Rieux zaczął wysłuchiwać co mają do powiedzenia jego towarzysze. Również interesował go kontakt dlatego po wypowiedzi Dimitriego rzekł:
- To świetnie. Najpierw udamy się do niego. Możemy sobie nie poradzić bez odpowiedniej pomocy. Szczególnie, że sam nie wiem za wiele o mieście. - Po tych słowach zwrócił się do Marduke. - Nie obraź się, ale nie o to mi chodziło. Miałem na myśli wymyślenie historii, które mogłyby zachęcić rodzeństwo do zapoznania się z nami. O ile bard ze zwykłym kapłanem ma szansę dostać się na dwór, to z wieśniaczką może być ciężej. - Nawet jakby rozkochała tego młodziaka do szaleństwa. - Trzeba wymyślić coś co upodobałoby się całej trójce oraz było wiarygodne. Według mnie propozycja zostaniem kapłanem odpada. Jest zbyt ryzykowna. Na dworze mogą zjawić się jacyś kapłani, którzy od razu rozpoznają, że coś jest nie tak. Jak mówiłem wcześniej, trzeba zachować ostrożność. Jednak przed planowaniem dokładniejszych działań, wolałbym zasięgnąć informacji u Fryderyka. Choć z drugiej strony możemy mieć bardzo ograniczony czas na działania. Dlatego uważam, że powinniśmy niedługo wyruszyć. W zasadzie, to ja jestem już gotowy, choć przydałoby się, zadbać chociaż o ubrania.
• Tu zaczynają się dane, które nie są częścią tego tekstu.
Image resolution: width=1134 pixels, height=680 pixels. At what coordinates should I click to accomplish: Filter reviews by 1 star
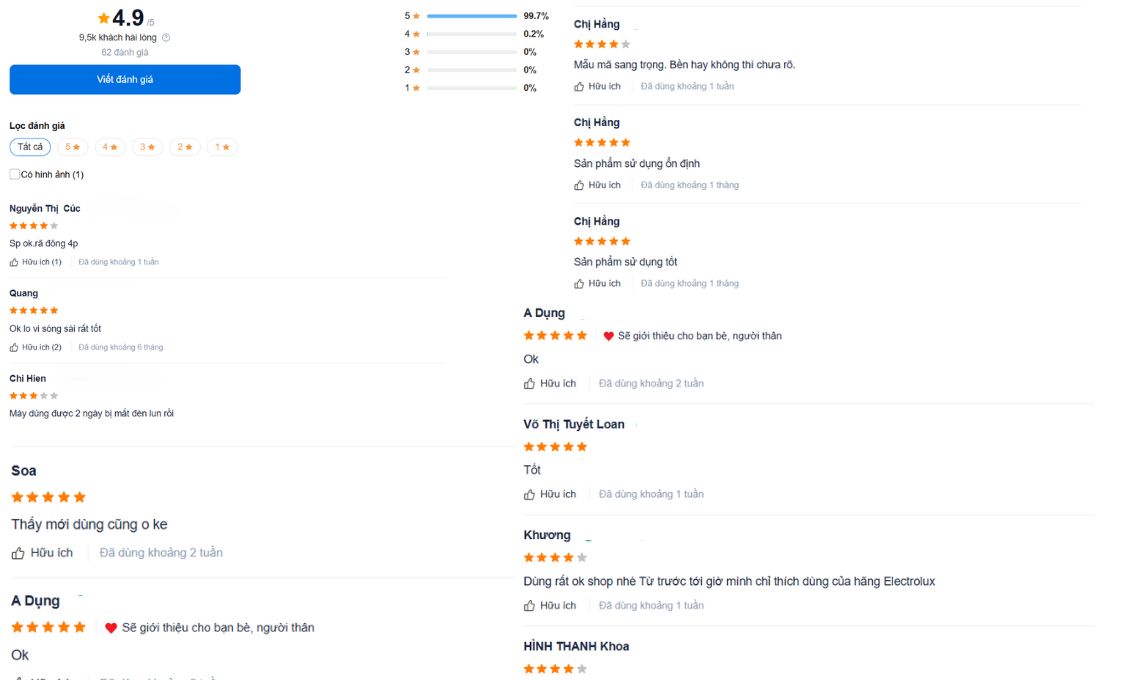pos(222,147)
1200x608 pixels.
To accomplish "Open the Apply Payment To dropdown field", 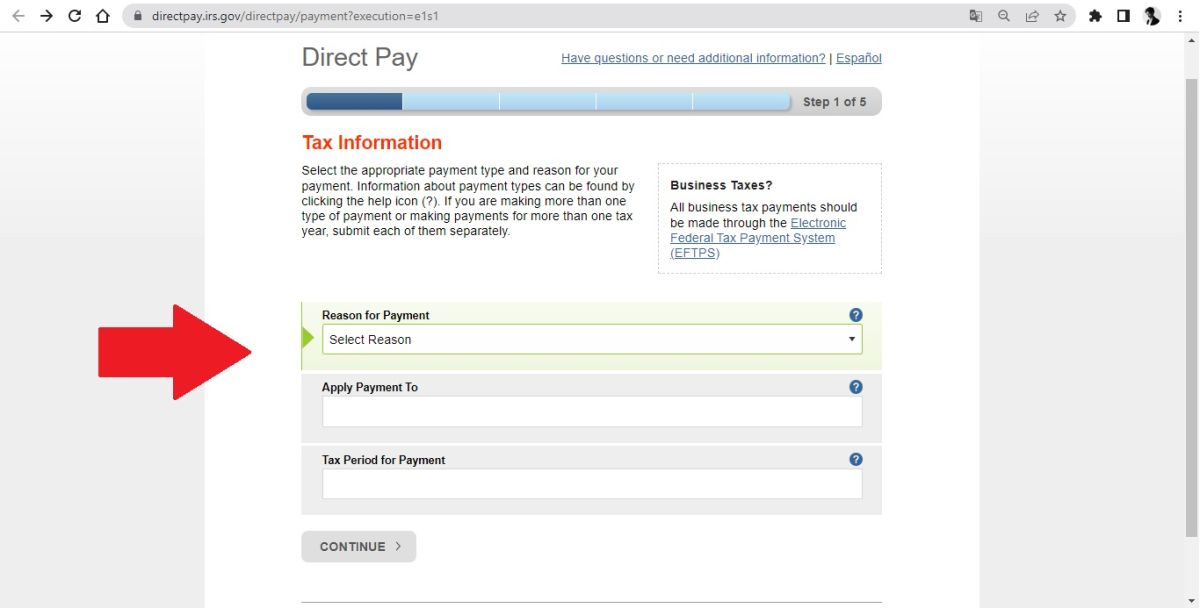I will [x=591, y=412].
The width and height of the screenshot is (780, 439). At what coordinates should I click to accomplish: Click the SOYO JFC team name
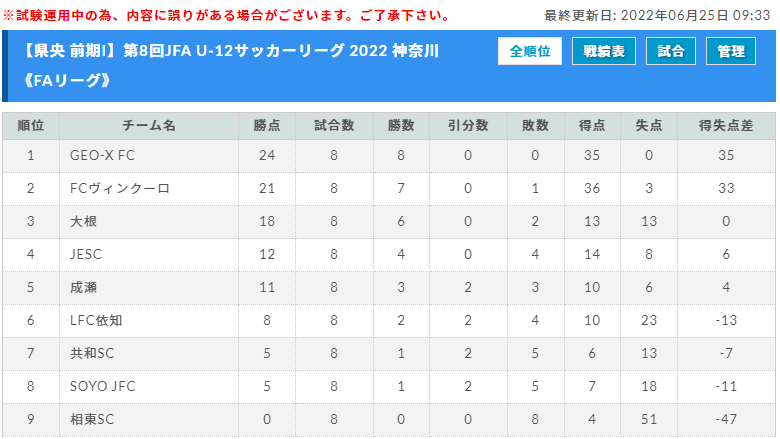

Nie podoba mi się wzmianka Dimitriego o utracie głowy. Mam nadzieję, że Marduke nie będzie taki porywczy i pomyśli zanim coś powie. Nie podoba mi się, w jaki sposób podchodzi do sprawy. Kompletnie jakby nie czuł zagrożenia. Jakby to była zwykła zabawa. A to jest jedna wielka gra. Gra, w której najmniejszy błąd może kosztować wykluczeniem z dalszej gry. Gra, w której trzeba opracować najmniejsze szczegóły, z jak największą precyzją, uwzględniając wszystkie możliwe komplikacje. Zachowam sobie jednak te uwagi na później. To nie jest rozmowa, którą powinniśmy omawiać w karczmie przy kimkolwiek. Nawet przy Dimitrim. Im mniej osób będzie o wszystkim wiedziało, tym lepiej nam pójdzie.